Especialistas em contraterrorismo afirmam que a velocidade do recrutamento online está superando a resposta do governo, à medida que alguns menores transitam entre ideologias, da supremacia branca ao conteúdo jihadista. Grupos de ódio e organizações terroristas estão explorando cada vez mais jogos online populares e plataformas de bate-papo, incluindo Roblox, Minecraft e Discord, para aliciar e recrutar crianças, informou o The New York Times na quarta-feira, citando pesquisadores de contraterrorismo e investigadores ligados à ONU que monitoram tendências emergentes de radicalização. As crianças agora representam 42% das investigações relacionadas ao terrorismo na Europa e na América do Norte, um aumento de três vezes desde 2021, de acordo com a Diretoria Executiva do Comitê de Contraterrorismo da ONU, enquanto os serviços europeus relatam que de 20% a 30% da carga de trabalho de contraterrorismo envolve menores de 12 e 13 anos.

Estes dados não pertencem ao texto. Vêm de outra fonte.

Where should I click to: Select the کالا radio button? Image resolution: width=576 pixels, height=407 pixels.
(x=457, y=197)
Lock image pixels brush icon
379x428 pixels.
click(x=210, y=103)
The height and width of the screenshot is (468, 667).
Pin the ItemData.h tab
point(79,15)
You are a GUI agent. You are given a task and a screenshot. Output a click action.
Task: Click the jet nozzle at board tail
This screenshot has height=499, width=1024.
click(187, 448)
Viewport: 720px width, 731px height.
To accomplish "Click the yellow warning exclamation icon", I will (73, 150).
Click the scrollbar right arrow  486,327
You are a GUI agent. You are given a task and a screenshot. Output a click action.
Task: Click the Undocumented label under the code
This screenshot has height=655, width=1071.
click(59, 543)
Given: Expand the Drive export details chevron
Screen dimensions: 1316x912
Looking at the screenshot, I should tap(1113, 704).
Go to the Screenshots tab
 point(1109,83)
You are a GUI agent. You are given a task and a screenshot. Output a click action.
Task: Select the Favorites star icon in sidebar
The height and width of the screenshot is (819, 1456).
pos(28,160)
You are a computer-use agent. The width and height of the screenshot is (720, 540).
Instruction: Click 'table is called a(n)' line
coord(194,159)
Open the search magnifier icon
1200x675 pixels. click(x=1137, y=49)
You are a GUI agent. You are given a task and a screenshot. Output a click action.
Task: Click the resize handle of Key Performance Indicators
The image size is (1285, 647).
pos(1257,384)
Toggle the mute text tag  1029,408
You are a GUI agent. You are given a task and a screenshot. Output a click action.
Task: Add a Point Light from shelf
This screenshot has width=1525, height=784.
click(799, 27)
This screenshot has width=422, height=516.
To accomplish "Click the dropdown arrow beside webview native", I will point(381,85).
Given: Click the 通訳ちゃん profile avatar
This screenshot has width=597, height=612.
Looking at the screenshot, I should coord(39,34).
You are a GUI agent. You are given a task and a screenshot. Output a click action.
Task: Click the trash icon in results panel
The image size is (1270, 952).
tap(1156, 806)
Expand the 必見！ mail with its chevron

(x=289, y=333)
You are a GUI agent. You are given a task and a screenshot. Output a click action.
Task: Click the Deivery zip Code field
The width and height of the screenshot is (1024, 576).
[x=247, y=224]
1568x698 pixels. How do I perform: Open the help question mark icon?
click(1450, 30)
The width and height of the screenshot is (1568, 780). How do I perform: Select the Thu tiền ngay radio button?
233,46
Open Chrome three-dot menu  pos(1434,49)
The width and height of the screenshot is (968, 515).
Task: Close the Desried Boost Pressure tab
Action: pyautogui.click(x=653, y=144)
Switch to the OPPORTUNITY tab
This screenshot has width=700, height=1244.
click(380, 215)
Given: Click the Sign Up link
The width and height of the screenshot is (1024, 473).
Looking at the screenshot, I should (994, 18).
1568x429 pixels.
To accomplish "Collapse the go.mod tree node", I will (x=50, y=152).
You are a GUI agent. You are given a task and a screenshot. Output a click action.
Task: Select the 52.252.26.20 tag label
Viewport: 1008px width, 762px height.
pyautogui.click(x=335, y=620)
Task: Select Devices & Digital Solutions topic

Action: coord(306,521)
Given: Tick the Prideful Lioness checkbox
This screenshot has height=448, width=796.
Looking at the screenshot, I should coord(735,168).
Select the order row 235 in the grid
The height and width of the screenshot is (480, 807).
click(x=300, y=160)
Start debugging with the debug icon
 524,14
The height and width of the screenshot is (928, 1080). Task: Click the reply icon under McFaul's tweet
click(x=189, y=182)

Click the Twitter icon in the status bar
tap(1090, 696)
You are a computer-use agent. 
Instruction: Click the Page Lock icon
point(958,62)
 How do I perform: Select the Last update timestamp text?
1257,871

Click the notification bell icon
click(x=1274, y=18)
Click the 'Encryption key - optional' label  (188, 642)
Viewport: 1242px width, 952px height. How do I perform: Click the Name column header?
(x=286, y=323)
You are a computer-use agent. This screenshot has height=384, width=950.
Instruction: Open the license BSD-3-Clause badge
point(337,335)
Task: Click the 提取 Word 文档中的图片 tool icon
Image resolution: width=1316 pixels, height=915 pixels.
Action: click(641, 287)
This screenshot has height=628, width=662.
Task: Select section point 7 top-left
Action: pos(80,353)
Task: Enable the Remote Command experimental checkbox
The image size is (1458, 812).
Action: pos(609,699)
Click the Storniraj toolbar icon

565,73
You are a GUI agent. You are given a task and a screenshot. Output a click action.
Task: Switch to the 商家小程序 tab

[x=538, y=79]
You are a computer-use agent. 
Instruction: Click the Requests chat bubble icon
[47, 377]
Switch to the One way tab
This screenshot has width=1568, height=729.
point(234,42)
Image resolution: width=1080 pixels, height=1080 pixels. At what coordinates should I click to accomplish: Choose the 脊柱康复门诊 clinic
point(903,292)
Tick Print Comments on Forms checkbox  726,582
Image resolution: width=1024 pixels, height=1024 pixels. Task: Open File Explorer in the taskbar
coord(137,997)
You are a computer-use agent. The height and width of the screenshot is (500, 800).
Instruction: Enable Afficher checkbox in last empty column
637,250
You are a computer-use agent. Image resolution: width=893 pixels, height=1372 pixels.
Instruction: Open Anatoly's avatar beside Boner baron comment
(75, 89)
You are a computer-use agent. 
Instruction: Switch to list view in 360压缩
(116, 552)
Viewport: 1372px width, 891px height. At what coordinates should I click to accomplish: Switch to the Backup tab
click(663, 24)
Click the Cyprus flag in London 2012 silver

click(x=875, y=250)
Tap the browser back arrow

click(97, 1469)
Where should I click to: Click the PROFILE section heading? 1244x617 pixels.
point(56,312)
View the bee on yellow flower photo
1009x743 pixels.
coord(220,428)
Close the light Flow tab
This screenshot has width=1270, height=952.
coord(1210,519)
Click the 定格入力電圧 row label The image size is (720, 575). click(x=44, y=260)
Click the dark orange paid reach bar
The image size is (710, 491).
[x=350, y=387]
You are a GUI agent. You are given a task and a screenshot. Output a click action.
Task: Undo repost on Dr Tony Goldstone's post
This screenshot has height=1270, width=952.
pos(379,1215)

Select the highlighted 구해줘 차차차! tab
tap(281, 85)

“Os extremistas são capazes de criar esses jogos por conta própria e, se fizerem com que seja algo que interesse às crianças, podem atrair um certo perfil de criança para participar”, disse Jean Slater, pesquisadora de movimentos extremistas violentos, ao NYT. “As pessoas simplesmente presumem que os órgãos reguladores cuidaram disso, porque não há como uma plataforma permitir que um adulto converse com uma criança de nove anos.” Analistas acreditam que os recrutadores extremistas estão aproveitando a dinâmica social dos jogos, servidores privados, bate-papo por voz e redes de “amigos” para identificar menores vulneráveis e construir confiança antes de levar as conversas para espaços menos moderados. Pesquisadores documentaram ambientes criados por usuários dentro do Minecraft e do Roblox que simulam ataques do mundo real e glorificam a violência terrorista, incluindo recriações dos ataques às mesquitas de Christchurch em 2019, na Nova Zelândia, nos quais 51 pessoas foram assassinadas. Os investigadores descreveram “estratégias de funil” que começam em plataformas convencionais como TikTok e X/Twitter, e depois migram crianças para grupos fechados no Discord ou Telegram, onde a aplicação da lei é mais fraca e as ideologias são reforçadas por meio de memes, missões gamificadas e validação por pares. Os processos envolvendo menores são frequentemente sigilosos, limitando o conhecimento público sobre como as crianças são radicalizadas e quais plataformas desempenharam um papel.
Ainda assim, casos recentes na Europa destacaram a rapidez com que os contatos online podem se transformar em planos e conspiração. Na Grã-Bretanha, uma menina de 15 anos foi presa sob acusações de terrorismo depois que os investigadores disseram que ela havia baixado instruções para fabricação de bombas e publicado ameaças online. Da mesma forma, na Estônia, as autoridades identificaram anteriormente um menino de 13 anos como líder de uma rede neonazista autodenominada que operava por meio de canais criptografados, dizem os pesquisadores. A Roblox e a Microsoft, proprietária do Minecraft, afirmam proibir conteúdo extremista e contar com ferramentas como detecção proativa, equipes de moderação, funções de denúncia e controles parentais, embora reconheçam a dificuldade de policiar servidores privados e comunidades em rápida transformação. Especialistas em contraterrorismo dizem que a velocidade do recrutamento online está superando a resposta do governo, à medida que alguns menores transitam entre ideologias, da supremacia branca ao conteúdo jihadista. "Nem sempre conseguimos apontar exatamente por que parece haver um ponto de virada", disse Thomas Renard, diretor do Centro Internacional de Contraterrorismo, ao NYT. "Parte disso é um efeito bola de neve. Talvez o que esteja acontecendo é que agora nos deparamos com vários fatores que se combinam muito bem: a primeira geração digital, jovens que cresceram com smartphones nas mãos e pais bastante permissivos."